● TASK TO COMPLETE: In the records below, find the line containing "How do I perform: Click", then print it and every following line exactly, through the last, without pictures.

══ INFORMATION SUPPLIED ══

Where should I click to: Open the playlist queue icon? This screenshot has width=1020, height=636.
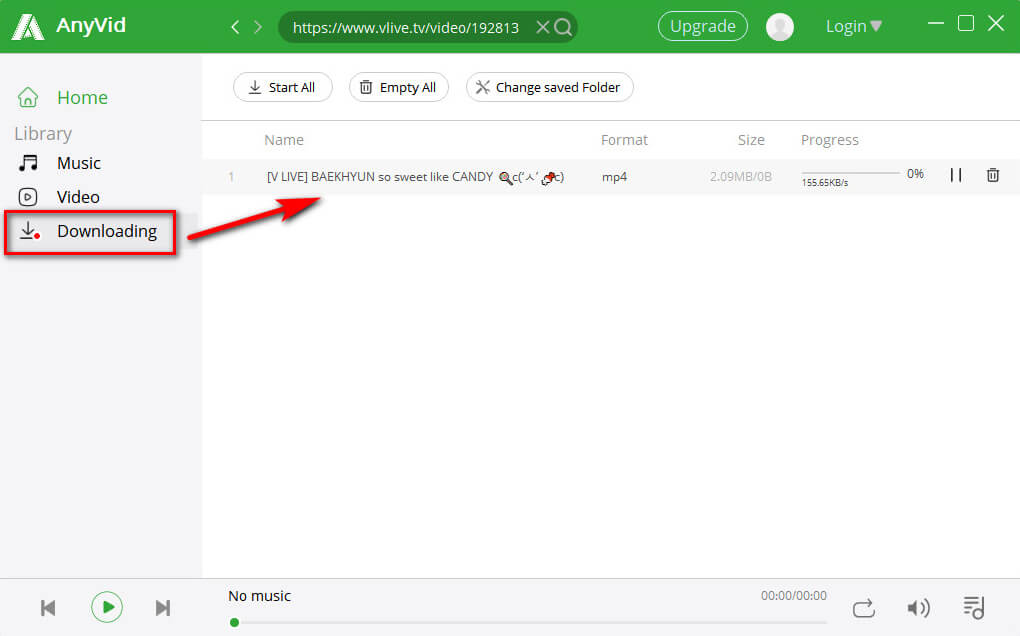pos(973,607)
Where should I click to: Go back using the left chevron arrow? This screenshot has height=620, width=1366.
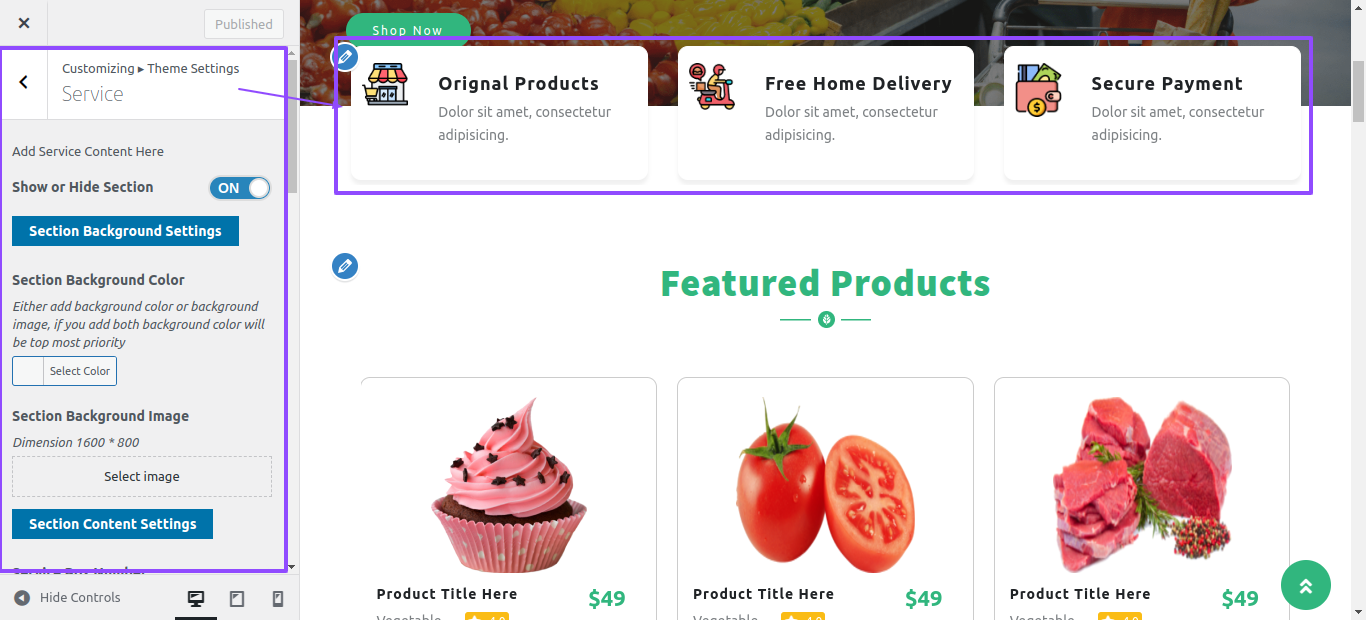(24, 82)
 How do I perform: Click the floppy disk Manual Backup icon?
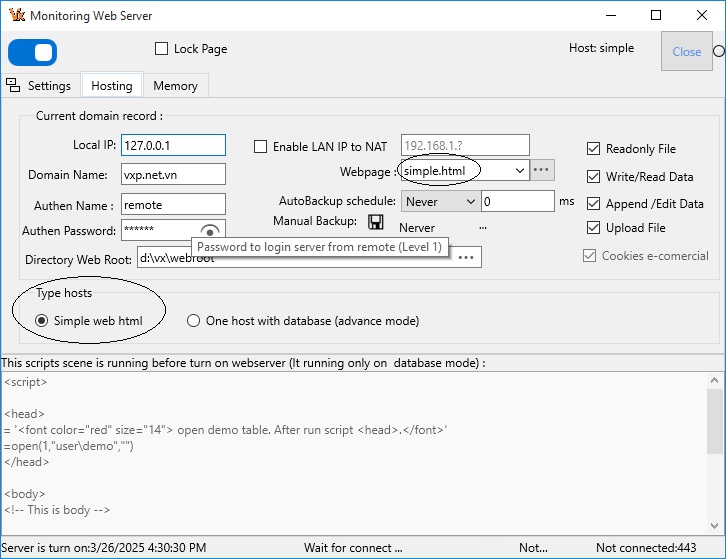click(376, 222)
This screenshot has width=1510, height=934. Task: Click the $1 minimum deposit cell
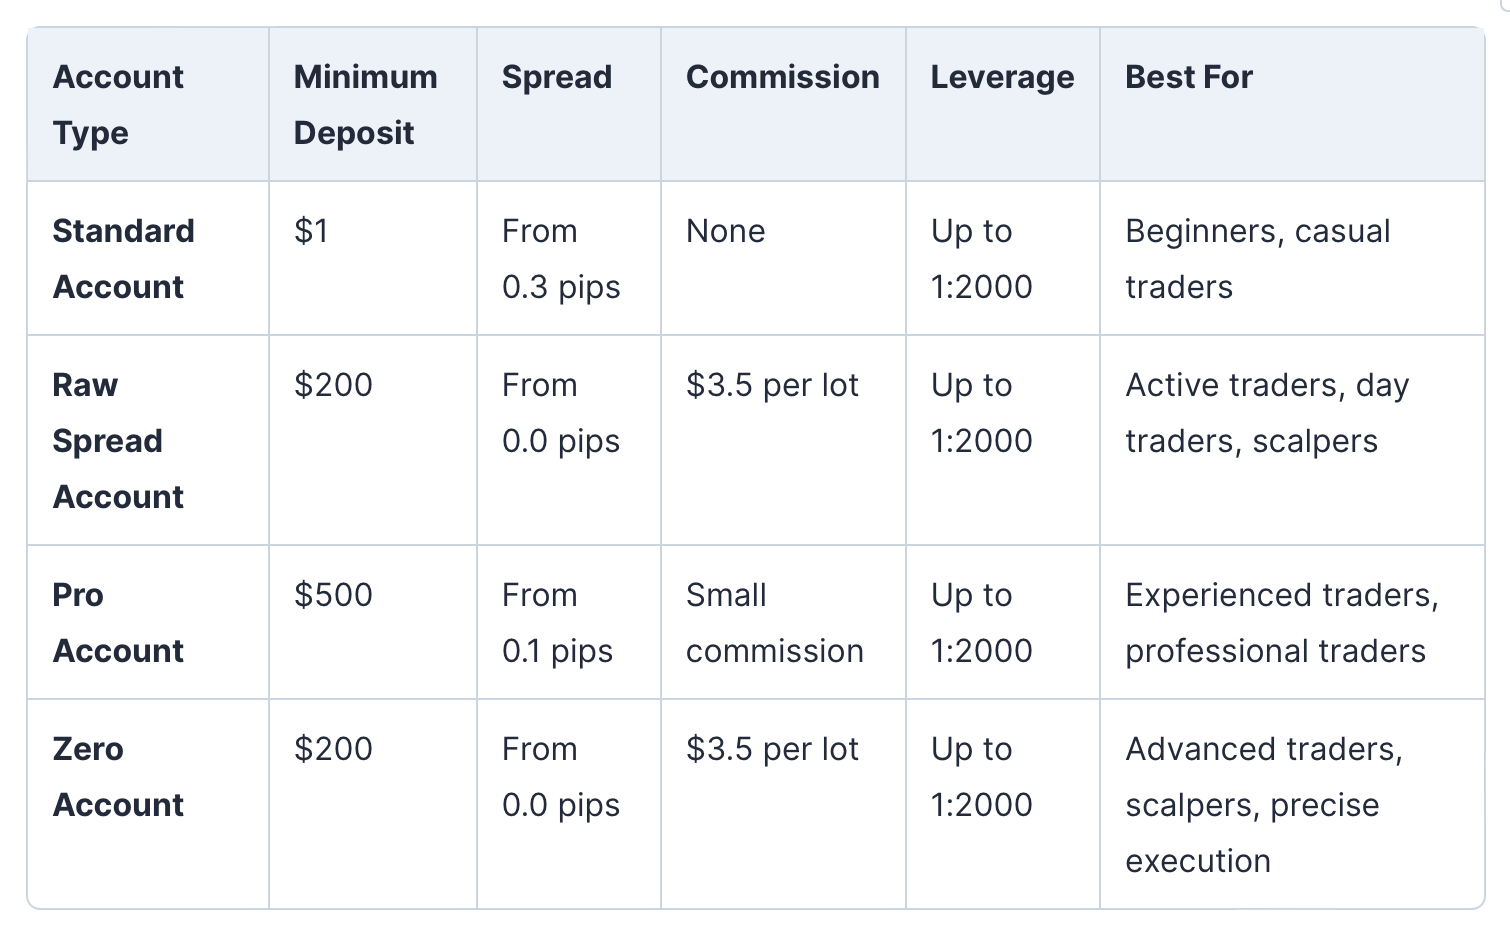311,231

═══

● COMPLETED EXERCISE:
 How do I perform: Click the floppy disk Manual Backup icon?
click(376, 222)
This screenshot has width=1510, height=934. Task: Click the $1 minimum deposit cell
311,231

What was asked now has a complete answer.